Ahora sabemos que allí donde el Imperio español no había llegado también hubo una gravísima crisis y que esta se debió mucho más que a causas humanas, a causas no-humanas. Geoffrey Parker lo demostró hace años en Global crisis: War, Climate Change and Catastrophe in Seventeenth Century (2013). Hubo varias décadas de enorme inestabilidad climática. Esto había empezado ya a finales del siglo XVI. Se entró en el periodo muy frío que se conoce como Pequeña Edad del Hielo. Entre 1638 y 1643 además hubo doce erupciones volcánicas importantes que hicieron bajar más todavía las temperaturas.

En los últimos años ha aparecido una historiografía que mejora el foco de su lente para dar cabida a visiones más amplias que incorporan otros factores. Es una magnífica apertura tras décadas de una hiper especialización obsesiva. Va abriéndose camino la corriente que llamamos historia global que ha obtenido incluso éxitos de público llamativos como es el caso de Peter Frankopan. Pero hay que ir un paso más allá e incorporar variables de índole natural que han sido decisivas en el devenir humano. Ahora mismo hay quien considera que el Humanismo y el Renacimiento son una reacción a la mayor de todas las pandemias, la Peste Negra que castigó Europa desde 1347. Parece que desde la gran pandemia que asoló el mundo en tiempos de Justiniano, entre los siglos VI-VII, no se había visto nada igual.

Las especias siempre habían sido caras pero a raíz de la Peste Negra cundió la idea de que además tenían propiedades que defendían al organismo del contagio, especialmente el clavo. Y esto tuvo desde luego un impacto evidente en los precios, que subieran todavía más desde la caída de Constantinopla en manos de los turcos. Las especias valían más que el oro. Por eso Colón fue a Oriente y tropezó con América. Por eso Elcano le dio la vuelta al mundo y regresó con un barco cargado de clavo que dio unas ganancias del 400 por cien.

De todas las grandes pandemias que ha habido en el mundo solo la Peste Negra ha merecido estar en los libros de texto pero únicamente para mencionar su extraordinaria mortalidad, no para señalar su importancia como causa histórica que determina la evolución en los siglos que vinieron después, esto es, como motor de cambio.

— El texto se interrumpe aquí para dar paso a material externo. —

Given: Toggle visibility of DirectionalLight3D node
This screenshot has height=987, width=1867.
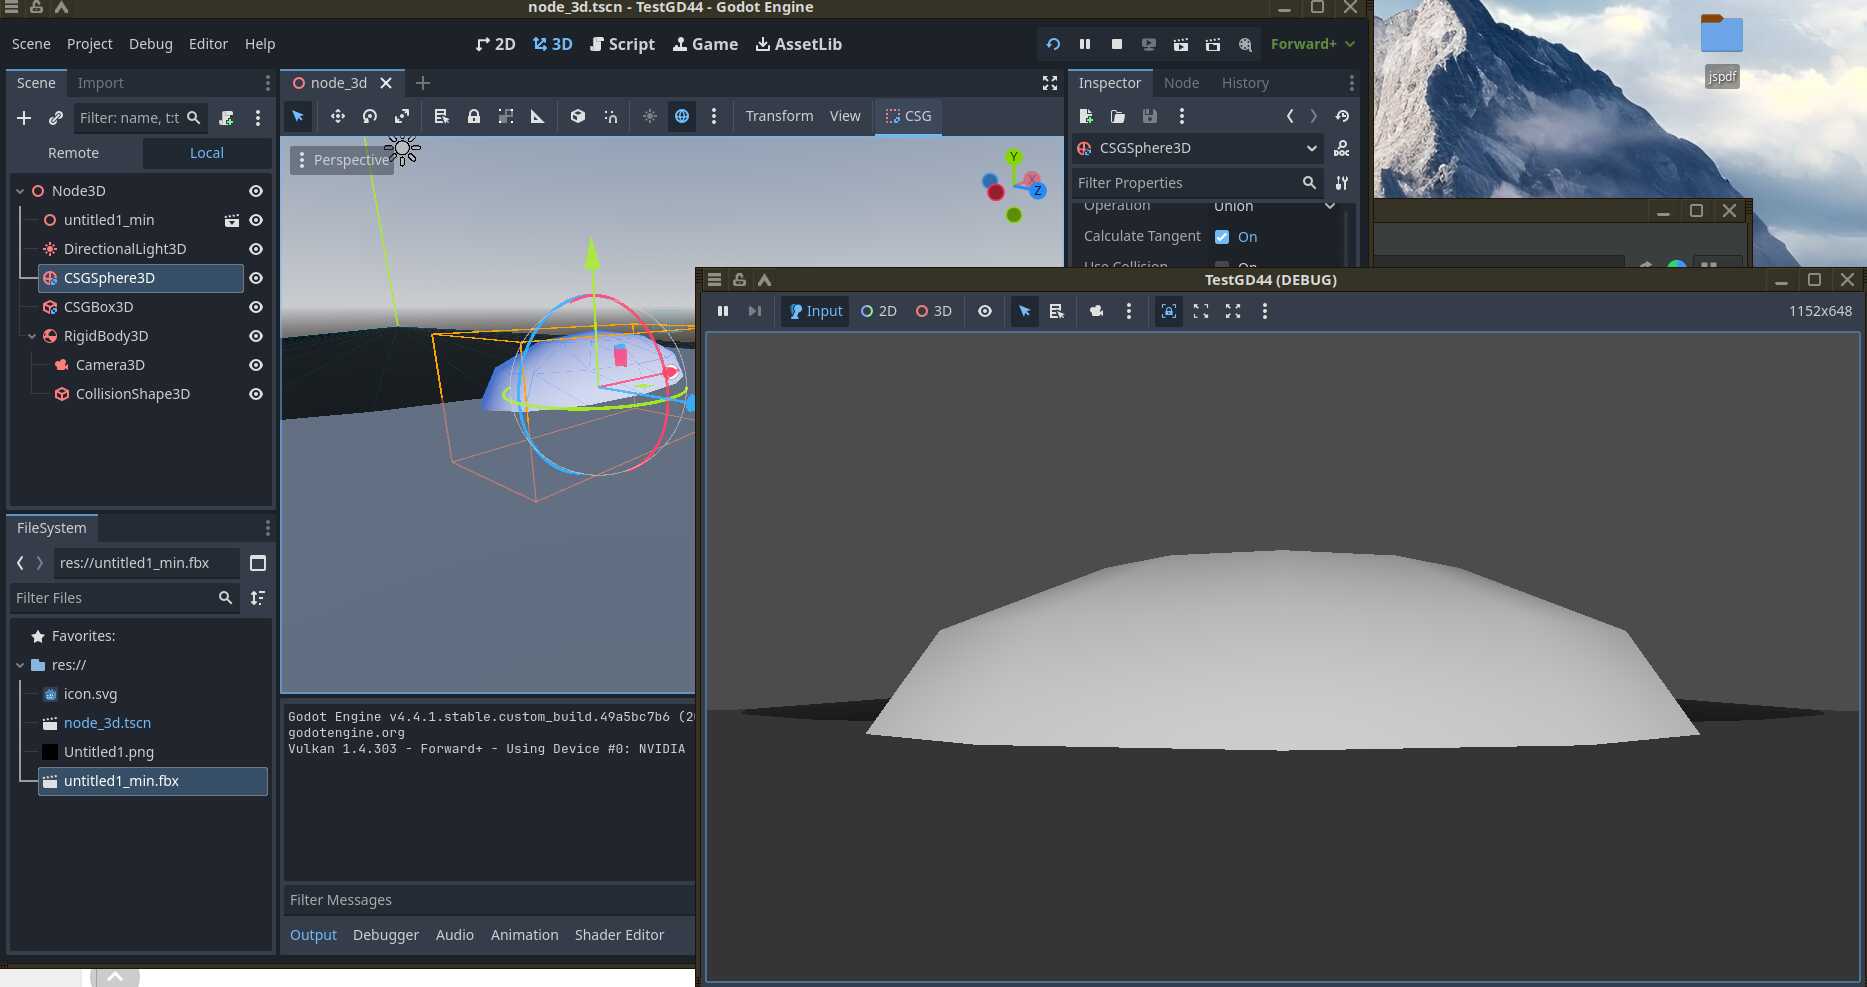Looking at the screenshot, I should point(256,249).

Por las bravas estamos aprendiendo este último año qué extraordinariamente frágil es no solo una vida humana sino también (y esto es lo gordo) un sociedad humana. Podemos aceptar que un individuo o muchos perezcan víctimas de un virus miserable, pero que el hormiguero entero vea comprometido su futuro o tenga que aceptar que ha sufrido una modificación radical de su trayectoria por efecto de un ser que puede definirse como una proteína rodeada de grasa, algo que ni siquiera puede considerarse un ser vivo, es algo que subleva nuestro orgullo, nuestra autoestima de seres hechos a imagen y semejanza de los dioses, y eso vale no solo para el Dios de los cristianos sino también de los paganos. Llevamos en Occidente para tres mil años representando en los templos a las divinidades con figura humana, desde Zeus al Cristo de Medinaceli. O sea, rezándonos a nosotros mismos.

El rechazo a la Naturaleza o a la biología ha alcanzado el paroxismo en los últimos tiempos. Crece la religión del cambio climático y paradójicamente resulta que es el hombre el que afecta al clima y no al revés. El complejo humano de mega importancia siempre por delante. Es posible que de este revolcón con el coronavirus salgamos todavía más tontos de lo que ya éramos, o sea, más narcisistas y más endiosados. Cabe, sin embargo, también la posibilidad contraria, que atinemos a recuperar alguna capacidad para discernir entre nuestros deseos y la realidad, y mirar a nuestro alrededor con un poco de humildad.

María Elvira Roca Barea es profesora, ensayista y autora de Imperiofobia y leyenda negra (Siruela) y Fracasología. España y sus élites: de los afrancesados a nuestros días (Espasa).